To do: Up to and including the line with "PDA (184, 12)", please reproduce the lines below exactly, beginning with the first.

Given entries:
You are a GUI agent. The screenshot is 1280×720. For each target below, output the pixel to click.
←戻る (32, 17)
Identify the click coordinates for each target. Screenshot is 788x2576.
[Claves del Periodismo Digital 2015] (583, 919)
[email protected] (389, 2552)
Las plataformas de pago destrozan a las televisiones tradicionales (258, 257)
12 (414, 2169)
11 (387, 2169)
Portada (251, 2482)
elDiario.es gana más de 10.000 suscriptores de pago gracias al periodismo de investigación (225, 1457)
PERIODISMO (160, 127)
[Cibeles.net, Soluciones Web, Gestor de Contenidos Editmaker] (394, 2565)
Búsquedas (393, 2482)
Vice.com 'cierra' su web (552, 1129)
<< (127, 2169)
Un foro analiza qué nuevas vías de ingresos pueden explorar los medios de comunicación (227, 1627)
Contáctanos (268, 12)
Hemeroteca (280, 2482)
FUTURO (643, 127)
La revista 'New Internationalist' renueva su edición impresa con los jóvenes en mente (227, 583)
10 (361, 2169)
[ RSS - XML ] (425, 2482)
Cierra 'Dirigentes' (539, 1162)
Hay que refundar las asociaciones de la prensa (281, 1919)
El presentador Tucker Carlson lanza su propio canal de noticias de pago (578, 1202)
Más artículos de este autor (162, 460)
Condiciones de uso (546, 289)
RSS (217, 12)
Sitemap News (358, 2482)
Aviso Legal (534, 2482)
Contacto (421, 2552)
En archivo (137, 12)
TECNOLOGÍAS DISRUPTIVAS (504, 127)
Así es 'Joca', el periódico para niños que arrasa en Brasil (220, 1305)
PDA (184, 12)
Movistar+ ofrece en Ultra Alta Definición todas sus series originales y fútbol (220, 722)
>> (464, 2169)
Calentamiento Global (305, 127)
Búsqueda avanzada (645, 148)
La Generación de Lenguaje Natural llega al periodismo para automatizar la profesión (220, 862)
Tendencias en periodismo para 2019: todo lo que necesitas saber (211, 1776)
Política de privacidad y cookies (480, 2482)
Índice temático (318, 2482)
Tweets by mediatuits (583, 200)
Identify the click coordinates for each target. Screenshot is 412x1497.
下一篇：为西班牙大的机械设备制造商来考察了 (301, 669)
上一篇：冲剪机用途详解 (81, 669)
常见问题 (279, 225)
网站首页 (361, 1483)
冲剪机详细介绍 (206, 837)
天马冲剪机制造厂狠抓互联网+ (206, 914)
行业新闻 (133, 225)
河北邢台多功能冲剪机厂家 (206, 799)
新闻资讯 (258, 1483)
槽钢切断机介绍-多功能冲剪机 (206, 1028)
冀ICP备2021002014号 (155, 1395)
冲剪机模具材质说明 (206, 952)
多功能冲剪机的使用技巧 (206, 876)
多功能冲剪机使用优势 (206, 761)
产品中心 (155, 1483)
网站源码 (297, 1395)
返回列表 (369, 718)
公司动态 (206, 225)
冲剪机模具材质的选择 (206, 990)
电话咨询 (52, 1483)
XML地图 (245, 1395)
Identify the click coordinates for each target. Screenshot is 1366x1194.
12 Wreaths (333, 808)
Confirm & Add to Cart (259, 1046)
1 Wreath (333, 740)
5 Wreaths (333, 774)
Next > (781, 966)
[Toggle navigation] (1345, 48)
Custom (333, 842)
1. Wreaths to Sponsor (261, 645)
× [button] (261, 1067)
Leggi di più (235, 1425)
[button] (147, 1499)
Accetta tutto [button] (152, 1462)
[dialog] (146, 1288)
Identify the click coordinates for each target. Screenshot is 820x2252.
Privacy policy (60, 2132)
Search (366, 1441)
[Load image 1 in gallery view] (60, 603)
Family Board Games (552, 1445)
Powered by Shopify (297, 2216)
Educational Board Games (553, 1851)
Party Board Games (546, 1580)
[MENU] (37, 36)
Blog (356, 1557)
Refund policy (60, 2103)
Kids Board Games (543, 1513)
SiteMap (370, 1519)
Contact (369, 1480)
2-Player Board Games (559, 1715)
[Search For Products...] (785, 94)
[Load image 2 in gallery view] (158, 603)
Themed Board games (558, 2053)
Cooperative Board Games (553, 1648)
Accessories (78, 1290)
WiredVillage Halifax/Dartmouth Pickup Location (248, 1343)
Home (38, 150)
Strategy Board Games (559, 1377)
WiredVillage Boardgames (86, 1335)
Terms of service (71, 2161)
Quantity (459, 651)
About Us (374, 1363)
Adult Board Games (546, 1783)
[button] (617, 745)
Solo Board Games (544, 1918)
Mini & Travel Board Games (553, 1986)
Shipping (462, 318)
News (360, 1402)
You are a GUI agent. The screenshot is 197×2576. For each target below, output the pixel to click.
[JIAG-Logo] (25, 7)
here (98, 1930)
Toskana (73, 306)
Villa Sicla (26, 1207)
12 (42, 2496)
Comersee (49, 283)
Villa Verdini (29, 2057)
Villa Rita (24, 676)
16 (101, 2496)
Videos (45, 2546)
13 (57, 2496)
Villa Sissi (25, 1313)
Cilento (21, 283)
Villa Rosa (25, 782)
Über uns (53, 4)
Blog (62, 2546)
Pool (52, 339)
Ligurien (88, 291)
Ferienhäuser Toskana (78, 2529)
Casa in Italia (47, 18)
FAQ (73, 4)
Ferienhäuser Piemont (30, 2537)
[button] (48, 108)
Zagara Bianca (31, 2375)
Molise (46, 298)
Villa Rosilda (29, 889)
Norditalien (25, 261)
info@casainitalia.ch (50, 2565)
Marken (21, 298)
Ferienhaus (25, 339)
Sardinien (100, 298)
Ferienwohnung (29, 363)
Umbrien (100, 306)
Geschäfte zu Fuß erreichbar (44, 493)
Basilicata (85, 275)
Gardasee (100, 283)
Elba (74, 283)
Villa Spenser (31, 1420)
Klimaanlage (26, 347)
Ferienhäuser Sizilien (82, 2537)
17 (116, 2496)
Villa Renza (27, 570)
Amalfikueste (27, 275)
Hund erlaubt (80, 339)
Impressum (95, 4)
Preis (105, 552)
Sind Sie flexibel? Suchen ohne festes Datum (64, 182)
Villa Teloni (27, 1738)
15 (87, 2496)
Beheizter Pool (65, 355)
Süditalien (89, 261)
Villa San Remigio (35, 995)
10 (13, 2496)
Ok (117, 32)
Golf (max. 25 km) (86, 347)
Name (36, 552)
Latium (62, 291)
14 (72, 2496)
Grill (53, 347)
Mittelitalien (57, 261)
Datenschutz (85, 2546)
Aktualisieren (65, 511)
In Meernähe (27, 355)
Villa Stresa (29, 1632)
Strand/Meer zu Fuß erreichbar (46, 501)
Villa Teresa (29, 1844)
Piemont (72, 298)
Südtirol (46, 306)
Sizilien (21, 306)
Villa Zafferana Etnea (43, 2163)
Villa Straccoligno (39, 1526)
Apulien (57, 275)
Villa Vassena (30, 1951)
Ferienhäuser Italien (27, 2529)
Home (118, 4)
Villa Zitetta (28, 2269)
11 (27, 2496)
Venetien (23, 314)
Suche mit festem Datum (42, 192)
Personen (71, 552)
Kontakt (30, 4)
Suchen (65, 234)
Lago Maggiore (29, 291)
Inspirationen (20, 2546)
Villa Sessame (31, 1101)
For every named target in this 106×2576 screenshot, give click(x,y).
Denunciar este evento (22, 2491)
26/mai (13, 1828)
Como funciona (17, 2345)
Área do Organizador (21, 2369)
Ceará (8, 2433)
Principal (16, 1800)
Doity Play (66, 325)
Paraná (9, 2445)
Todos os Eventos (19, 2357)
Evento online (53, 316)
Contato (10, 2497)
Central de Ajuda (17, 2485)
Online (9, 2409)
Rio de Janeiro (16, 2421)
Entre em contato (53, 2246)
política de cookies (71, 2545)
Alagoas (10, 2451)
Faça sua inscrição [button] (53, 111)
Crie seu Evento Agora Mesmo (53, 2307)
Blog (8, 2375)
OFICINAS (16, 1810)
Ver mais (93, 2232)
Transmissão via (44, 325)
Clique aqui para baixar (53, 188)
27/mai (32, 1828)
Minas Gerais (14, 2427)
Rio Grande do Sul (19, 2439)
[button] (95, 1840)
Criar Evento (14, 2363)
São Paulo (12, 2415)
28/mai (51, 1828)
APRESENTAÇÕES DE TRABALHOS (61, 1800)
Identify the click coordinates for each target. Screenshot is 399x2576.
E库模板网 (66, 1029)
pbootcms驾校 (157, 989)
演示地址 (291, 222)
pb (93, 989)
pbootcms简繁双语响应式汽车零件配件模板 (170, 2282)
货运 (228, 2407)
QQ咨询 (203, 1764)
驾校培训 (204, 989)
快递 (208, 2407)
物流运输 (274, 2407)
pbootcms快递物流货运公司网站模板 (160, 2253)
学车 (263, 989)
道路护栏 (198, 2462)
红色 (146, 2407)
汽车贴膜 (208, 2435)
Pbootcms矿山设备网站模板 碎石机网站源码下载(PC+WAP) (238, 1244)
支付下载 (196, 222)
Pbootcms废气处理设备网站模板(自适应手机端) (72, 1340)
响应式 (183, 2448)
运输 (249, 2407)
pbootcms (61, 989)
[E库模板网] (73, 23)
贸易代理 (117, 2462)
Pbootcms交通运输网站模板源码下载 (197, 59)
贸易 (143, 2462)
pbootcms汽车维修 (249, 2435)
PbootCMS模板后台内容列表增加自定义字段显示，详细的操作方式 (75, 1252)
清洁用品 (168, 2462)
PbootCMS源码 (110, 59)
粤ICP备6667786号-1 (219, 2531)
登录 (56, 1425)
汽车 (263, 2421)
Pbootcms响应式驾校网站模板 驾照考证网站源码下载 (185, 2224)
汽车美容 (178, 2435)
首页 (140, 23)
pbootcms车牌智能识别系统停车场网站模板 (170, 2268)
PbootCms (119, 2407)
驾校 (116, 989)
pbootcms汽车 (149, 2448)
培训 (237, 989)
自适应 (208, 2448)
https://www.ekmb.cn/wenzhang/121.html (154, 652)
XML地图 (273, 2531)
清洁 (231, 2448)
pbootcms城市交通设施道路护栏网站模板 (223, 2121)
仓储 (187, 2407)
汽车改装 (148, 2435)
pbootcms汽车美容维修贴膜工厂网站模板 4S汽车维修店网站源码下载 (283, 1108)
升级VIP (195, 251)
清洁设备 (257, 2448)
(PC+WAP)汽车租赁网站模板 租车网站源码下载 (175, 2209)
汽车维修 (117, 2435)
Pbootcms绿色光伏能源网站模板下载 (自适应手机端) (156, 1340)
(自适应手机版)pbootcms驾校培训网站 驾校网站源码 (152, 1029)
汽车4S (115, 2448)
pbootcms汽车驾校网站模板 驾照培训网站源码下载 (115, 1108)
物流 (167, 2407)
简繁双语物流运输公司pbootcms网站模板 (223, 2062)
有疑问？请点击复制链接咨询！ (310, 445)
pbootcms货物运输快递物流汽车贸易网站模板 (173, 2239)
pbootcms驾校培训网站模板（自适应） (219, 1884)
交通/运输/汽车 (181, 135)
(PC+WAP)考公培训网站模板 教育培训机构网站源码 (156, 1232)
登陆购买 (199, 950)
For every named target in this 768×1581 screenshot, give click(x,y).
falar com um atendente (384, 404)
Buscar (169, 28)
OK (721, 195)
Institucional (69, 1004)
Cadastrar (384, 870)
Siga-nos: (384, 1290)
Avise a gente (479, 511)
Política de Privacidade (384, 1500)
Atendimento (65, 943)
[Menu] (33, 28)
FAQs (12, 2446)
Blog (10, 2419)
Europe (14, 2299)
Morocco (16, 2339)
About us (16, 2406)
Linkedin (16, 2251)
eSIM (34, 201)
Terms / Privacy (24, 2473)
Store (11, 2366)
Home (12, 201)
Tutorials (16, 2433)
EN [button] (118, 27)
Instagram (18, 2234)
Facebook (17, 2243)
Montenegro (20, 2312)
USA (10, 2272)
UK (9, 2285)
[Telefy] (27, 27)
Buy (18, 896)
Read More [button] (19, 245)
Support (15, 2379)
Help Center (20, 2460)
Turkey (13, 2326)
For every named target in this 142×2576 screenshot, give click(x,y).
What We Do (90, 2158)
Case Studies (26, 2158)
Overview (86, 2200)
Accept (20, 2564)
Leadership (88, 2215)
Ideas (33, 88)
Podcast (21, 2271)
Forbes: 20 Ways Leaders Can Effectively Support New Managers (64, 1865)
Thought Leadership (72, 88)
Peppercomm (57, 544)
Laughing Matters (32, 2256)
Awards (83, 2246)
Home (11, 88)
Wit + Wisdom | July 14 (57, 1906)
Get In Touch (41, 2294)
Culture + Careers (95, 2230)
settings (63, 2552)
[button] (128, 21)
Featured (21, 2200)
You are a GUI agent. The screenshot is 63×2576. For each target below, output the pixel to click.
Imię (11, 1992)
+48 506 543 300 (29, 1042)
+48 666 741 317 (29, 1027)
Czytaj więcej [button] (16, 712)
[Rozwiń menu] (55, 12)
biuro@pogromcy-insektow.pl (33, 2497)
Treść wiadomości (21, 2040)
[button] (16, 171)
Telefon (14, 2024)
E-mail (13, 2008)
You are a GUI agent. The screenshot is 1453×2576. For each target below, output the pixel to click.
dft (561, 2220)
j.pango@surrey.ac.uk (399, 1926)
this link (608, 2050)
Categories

Response to the task:
You are a GUI agent. The screenshot is 1280×720. For each target below, output the pixel to click.
←戻る (32, 17)
Identify the click coordinates for each target. Screenshot is 788x2576.
[Claves del Periodismo Digital 2015] (583, 919)
[email protected] (389, 2552)
Las plataformas de pago destrozan a las televisiones tradicionales (258, 257)
12 (414, 2169)
11 (387, 2169)
Portada (251, 2482)
elDiario.es gana más de 10.000 suscriptores de pago gracias al periodismo de investigación (225, 1457)
PERIODISMO (160, 127)
[Cibeles.net, Soluciones Web, Gestor de Contenidos Editmaker] (394, 2565)
Búsquedas (393, 2482)
Vice.com 'cierra' su web (552, 1129)
<< (127, 2169)
Un foro analiza qué nuevas vías de ingresos pueden explorar los medios de comunicación (227, 1627)
Contáctanos (268, 12)
Hemeroteca (280, 2482)
FUTURO (643, 127)
La revista 'New Internationalist' renueva su edición impresa con los jóvenes en mente (227, 583)
10 (361, 2169)
[ RSS - XML ] (425, 2482)
Cierra 'Dirigentes' (539, 1162)
Hay que refundar las asociaciones de la prensa (281, 1919)
El presentador Tucker Carlson lanza su propio canal de noticias de pago (578, 1202)
Más artículos de este autor (162, 460)
Condiciones de uso (546, 289)
RSS (217, 12)
Sitemap News (358, 2482)
Aviso Legal (534, 2482)
Contacto (421, 2552)
En archivo (137, 12)
TECNOLOGÍAS DISRUPTIVAS (504, 127)
Así es 'Joca', el periódico para niños que arrasa en Brasil (220, 1305)
PDA (184, 12)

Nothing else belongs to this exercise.